Bülent Ersoy: Bir Divanın Acılarla Dolu Hayat Hikayesi
Türkiye’nin müzik sahnesinde tartışılmaz bir yere sahip olan Bülent Ersoy, sıra dışı hayat hikayesiyle her zaman adından söz ettirmeyi başarmıştır. Cinsiyet değiştirme ameliyatı, şarkı söyleme yasağı, kurşunlanarak böbreğini kaybetmesi ve yıllarca ülkesinden uzakta yaşamak zorunda kalması gibi birçok zorlukla mücadele eden Ersoy’un hayatı, adeta bir acı ve mücadele destanıdır. Bu yazıda, Türk müziğinin yaşayan efsanelerinden birinin, Bülent Erkoç’tan Diva Bülent Ersoy’a uzanan yolculuğunu ve bilinmeyen yönlerini mercek altına alacağız.

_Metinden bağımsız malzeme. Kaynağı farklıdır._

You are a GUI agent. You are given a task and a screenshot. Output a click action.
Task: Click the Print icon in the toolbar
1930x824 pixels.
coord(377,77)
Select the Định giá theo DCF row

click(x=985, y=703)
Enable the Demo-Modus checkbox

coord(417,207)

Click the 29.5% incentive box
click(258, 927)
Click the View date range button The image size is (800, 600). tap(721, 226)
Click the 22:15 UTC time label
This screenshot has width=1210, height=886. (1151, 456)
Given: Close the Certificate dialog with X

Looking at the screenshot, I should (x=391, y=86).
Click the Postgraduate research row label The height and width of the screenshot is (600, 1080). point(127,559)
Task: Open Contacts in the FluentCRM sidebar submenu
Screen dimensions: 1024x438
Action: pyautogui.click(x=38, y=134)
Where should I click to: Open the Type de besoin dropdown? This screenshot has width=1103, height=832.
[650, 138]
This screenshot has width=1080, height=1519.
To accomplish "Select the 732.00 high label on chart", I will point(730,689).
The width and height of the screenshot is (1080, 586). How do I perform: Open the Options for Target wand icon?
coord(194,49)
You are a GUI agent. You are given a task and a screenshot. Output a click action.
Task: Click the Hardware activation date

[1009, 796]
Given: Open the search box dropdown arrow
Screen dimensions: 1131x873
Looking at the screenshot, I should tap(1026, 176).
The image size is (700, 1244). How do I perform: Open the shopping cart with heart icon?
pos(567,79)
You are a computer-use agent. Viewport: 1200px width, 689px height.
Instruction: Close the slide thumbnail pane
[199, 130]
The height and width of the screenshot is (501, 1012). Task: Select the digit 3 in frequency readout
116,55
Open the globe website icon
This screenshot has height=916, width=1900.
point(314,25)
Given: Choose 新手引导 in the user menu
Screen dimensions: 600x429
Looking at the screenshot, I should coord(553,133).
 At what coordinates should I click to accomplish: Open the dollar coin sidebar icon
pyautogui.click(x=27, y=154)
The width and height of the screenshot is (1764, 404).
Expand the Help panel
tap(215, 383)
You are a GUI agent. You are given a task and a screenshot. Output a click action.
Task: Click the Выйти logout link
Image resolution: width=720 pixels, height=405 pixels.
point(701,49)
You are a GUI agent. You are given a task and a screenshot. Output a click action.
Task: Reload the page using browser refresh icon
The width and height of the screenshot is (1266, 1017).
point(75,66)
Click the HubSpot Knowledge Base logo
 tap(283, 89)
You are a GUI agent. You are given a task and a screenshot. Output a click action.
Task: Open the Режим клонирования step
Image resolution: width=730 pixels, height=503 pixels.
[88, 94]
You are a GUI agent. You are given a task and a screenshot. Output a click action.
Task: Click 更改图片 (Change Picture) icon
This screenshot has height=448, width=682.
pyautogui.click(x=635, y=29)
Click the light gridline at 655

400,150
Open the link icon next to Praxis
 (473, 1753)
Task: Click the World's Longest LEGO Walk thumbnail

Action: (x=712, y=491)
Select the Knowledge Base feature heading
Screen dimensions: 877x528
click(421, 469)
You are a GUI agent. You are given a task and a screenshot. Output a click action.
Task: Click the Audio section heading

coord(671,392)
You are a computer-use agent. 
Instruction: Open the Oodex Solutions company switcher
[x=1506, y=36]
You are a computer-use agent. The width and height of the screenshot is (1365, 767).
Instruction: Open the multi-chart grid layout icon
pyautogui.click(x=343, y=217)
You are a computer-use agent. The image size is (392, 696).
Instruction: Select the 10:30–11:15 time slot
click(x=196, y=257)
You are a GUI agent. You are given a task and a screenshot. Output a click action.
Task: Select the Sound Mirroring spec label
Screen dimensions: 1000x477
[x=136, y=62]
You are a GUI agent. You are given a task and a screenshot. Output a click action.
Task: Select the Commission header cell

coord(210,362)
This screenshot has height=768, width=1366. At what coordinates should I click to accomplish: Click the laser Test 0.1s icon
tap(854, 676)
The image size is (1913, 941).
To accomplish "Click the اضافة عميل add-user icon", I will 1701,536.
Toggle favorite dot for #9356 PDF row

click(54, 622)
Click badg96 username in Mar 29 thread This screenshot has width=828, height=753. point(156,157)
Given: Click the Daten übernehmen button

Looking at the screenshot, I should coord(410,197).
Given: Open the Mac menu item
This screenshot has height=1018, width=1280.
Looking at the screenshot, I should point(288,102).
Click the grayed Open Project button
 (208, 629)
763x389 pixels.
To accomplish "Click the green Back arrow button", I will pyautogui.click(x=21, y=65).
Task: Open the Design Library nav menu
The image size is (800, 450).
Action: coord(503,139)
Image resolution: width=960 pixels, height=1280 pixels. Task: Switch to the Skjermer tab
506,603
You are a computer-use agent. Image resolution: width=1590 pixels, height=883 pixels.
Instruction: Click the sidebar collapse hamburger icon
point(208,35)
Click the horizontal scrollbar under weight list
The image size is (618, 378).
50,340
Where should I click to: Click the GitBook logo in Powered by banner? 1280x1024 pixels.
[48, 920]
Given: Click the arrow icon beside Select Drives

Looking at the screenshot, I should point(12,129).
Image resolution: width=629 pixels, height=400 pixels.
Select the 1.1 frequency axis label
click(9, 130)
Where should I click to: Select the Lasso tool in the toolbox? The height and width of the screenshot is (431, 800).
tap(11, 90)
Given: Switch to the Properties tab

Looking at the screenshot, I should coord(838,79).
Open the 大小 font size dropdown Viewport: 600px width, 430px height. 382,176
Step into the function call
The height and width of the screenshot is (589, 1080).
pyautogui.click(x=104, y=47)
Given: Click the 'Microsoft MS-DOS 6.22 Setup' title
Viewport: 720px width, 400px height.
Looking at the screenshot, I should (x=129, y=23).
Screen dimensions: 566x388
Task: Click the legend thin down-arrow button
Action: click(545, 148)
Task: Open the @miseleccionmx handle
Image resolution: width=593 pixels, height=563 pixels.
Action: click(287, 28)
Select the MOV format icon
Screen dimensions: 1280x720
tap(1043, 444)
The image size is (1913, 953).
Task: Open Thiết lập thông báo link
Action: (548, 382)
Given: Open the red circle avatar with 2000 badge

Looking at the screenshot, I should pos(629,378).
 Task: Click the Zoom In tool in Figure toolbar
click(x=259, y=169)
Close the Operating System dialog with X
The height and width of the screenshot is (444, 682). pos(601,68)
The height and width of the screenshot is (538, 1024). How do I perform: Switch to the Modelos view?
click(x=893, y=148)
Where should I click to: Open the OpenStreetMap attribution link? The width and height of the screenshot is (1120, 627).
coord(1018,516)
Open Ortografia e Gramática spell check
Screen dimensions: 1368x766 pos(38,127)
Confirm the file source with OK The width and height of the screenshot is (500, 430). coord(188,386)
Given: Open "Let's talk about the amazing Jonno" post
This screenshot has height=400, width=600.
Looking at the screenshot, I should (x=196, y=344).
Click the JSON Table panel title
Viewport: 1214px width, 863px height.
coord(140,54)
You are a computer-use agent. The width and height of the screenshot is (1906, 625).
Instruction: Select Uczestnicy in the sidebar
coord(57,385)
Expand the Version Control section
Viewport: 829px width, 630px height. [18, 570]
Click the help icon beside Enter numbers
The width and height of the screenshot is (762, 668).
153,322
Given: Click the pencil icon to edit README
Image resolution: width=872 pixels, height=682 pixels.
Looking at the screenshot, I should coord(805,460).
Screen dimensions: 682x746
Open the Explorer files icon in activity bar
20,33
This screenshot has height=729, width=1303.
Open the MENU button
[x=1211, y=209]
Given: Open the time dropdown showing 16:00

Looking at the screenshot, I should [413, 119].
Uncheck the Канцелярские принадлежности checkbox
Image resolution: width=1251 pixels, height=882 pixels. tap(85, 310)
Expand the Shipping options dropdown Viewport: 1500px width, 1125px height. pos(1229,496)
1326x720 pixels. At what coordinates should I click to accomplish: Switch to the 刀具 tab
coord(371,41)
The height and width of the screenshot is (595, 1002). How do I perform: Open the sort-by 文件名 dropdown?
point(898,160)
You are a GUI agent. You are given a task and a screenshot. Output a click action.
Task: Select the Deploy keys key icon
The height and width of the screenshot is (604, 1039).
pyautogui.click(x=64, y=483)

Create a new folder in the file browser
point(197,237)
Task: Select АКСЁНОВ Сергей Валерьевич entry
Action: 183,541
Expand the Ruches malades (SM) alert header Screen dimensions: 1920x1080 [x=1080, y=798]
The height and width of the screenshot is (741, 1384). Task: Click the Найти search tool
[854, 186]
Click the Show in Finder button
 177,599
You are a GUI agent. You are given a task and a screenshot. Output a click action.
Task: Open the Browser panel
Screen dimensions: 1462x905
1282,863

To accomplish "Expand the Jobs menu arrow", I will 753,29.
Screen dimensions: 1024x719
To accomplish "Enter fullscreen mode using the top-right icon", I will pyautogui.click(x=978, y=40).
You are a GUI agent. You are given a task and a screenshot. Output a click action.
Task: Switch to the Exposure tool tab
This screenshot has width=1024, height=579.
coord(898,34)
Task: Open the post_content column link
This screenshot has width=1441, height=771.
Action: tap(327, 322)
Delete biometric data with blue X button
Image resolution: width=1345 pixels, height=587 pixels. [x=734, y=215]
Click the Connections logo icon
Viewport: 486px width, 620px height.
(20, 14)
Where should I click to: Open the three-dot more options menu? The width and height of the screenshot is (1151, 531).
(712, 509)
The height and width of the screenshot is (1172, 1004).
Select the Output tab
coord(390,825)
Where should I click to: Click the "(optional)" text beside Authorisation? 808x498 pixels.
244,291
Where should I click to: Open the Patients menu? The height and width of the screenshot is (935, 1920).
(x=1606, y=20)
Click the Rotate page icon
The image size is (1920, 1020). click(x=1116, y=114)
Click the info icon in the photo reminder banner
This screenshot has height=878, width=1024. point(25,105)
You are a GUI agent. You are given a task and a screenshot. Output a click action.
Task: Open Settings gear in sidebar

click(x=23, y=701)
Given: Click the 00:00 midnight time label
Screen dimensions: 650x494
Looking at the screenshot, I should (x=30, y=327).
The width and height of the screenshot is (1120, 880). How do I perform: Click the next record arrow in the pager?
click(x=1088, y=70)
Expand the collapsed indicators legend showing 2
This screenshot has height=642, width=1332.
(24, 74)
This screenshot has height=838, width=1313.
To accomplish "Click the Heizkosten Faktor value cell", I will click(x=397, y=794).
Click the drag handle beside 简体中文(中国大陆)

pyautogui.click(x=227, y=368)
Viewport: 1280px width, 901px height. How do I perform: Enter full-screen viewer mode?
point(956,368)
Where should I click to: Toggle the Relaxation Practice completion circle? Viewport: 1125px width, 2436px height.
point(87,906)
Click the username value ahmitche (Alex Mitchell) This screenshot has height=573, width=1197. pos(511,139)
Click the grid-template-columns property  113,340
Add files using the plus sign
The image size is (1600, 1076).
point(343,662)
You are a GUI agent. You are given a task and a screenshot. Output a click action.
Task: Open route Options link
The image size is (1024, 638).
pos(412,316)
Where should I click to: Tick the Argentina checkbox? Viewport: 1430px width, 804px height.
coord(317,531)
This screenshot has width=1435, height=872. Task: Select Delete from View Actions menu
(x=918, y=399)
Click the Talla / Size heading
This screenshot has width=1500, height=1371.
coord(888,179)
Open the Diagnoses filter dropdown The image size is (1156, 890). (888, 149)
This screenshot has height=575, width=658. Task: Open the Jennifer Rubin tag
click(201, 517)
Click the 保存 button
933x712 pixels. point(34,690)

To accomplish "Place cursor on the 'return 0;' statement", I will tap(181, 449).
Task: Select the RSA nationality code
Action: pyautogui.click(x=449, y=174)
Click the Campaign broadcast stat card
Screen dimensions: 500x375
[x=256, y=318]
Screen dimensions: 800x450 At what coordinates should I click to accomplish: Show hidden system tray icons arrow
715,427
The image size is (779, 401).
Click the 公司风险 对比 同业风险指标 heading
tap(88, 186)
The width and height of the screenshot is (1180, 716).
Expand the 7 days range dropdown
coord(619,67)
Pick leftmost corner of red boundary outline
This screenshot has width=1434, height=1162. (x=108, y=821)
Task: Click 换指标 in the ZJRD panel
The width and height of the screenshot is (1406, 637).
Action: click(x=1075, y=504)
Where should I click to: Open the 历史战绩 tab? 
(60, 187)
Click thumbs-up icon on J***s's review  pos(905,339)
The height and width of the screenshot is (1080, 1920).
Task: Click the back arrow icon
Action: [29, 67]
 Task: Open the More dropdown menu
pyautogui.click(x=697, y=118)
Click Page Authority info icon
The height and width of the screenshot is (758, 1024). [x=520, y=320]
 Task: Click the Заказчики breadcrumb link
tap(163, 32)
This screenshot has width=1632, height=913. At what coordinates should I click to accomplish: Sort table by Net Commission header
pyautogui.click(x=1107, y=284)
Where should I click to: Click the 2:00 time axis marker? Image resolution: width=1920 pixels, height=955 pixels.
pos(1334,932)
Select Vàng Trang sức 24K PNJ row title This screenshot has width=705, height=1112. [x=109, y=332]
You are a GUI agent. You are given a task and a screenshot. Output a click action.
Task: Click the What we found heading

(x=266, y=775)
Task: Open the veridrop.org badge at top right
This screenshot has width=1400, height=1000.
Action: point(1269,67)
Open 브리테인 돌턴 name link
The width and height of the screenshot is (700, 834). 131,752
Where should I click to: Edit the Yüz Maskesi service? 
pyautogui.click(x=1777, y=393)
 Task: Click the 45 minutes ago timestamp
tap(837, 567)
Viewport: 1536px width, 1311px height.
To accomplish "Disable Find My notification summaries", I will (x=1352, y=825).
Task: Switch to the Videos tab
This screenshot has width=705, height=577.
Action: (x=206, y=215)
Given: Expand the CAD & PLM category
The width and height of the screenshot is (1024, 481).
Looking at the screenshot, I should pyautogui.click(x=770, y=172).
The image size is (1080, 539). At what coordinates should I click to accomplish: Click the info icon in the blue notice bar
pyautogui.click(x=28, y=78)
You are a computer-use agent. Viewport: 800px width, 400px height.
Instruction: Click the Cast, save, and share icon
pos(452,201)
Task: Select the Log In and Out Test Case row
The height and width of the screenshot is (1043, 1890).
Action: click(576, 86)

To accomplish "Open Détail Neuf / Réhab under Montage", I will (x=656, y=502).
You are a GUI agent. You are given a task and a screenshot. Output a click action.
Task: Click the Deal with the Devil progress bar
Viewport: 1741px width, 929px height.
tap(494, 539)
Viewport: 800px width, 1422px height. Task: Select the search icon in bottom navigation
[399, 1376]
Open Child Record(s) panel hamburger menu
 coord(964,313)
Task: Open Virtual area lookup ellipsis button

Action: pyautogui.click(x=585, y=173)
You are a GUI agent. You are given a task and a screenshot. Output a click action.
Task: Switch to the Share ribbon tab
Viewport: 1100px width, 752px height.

Sahne Tozuyla Tanışma ve Yükseliş
1970 yılında henüz 18 yaşındayken Fıstıkağacı’ndaki Özlem Aile Gazinosu’nda ilk kez sahneye çıkan Bülent Erkoç, Malatya doğumlu olmasına rağmen İstanbul’un eski ruhunu taşıyan bir sesti. Melahat Pars ve Rıdvan Aytan gibi ustalarla aldığı özel dersler ve İstanbul Belediye Konservatuvarı’nı bitirmesiyle akademik bilgiyi, Allah vergisi sesiyle birleştirdi. Kısa sürede Sunar Konser Bürosu’nun düzenlediği ses yarışmasında birinci olarak büyük bir ödül kazandı ve assolist olarak çalışmaya başladı.
1971’de çıkardığı ilk 45’liği “Lüzûm Kalmadı – Neye Yarar Gelişin” ile müzik dünyasına bomba gibi düşen Ersoy, büyük gazinolardan teklifler almaya başladı. Sunucu Müjdat Gezen tarafından kendisine verilen “Ersoy” soyadı, onun diva olma yolunda attığı önemli bir adımdı. 1974’te Maksim Gazinosu’nda sahne aldığı “Tut-î Mucize-i Gûyan” albümüyle satış rekorları kırdı. Sesi, efendiliği ve Türk müziğine getirdiği yeni solukla halkın gönlünde taht kurdu. Özellikle “Bahar Bekleyen Kumrular Gibi” ve “Dert Çekmeye Gidiyorum” gibi eserleri hala büyük beğeni toplamaktadır.
Yasaklar, Sürgün ve Dönüş
Yeşilçam’a da damgasını vuran Bülent Ersoy, 1980’de İzmir Fuarı’nda göğüslerini açmasıyla hakkında soruşturma açılmasına ve bir hakime hakaret etmesiyle tutuklanıp cezaevine girmesine neden oldu. Bu olay, aynı zamanda şarkı söyleme yasağının da başlangıcı oldu. Cezaevinden çıktıktan sonra, 14 Nisan 1981’de Londra’da cinsiyet değiştirme ameliyatı oldu. Ancak Türkiye’de o yıllarda cinsiyet değişikliği yasal olarak tanınmıyordu. 1983’te hukuken erkek olduğuna karar verilmesi ve 12 Eylül darbesiyle travesti ve transseksüel sanatçıların sahne almasının yasaklanması, onun sinema kariyerine yönelmesine sebep oldu.
Almanya ve Avustralya’da yaşadığı sürgün yıllarında Türkiye’de ününe ün katan Ersoy, 1988’de, dönemin başbakanı Turgut Özal’ın öncülüğünde çıkarılan yasayla cinsiyet değiştirmeye izin verilmesiyle resmen kadın oldu ve Türkiye’ye döndü. Bu, onun için yeni bir başlangıçtı ve sonunda çok istediği pembe nüfus cüzdanına kavuştu.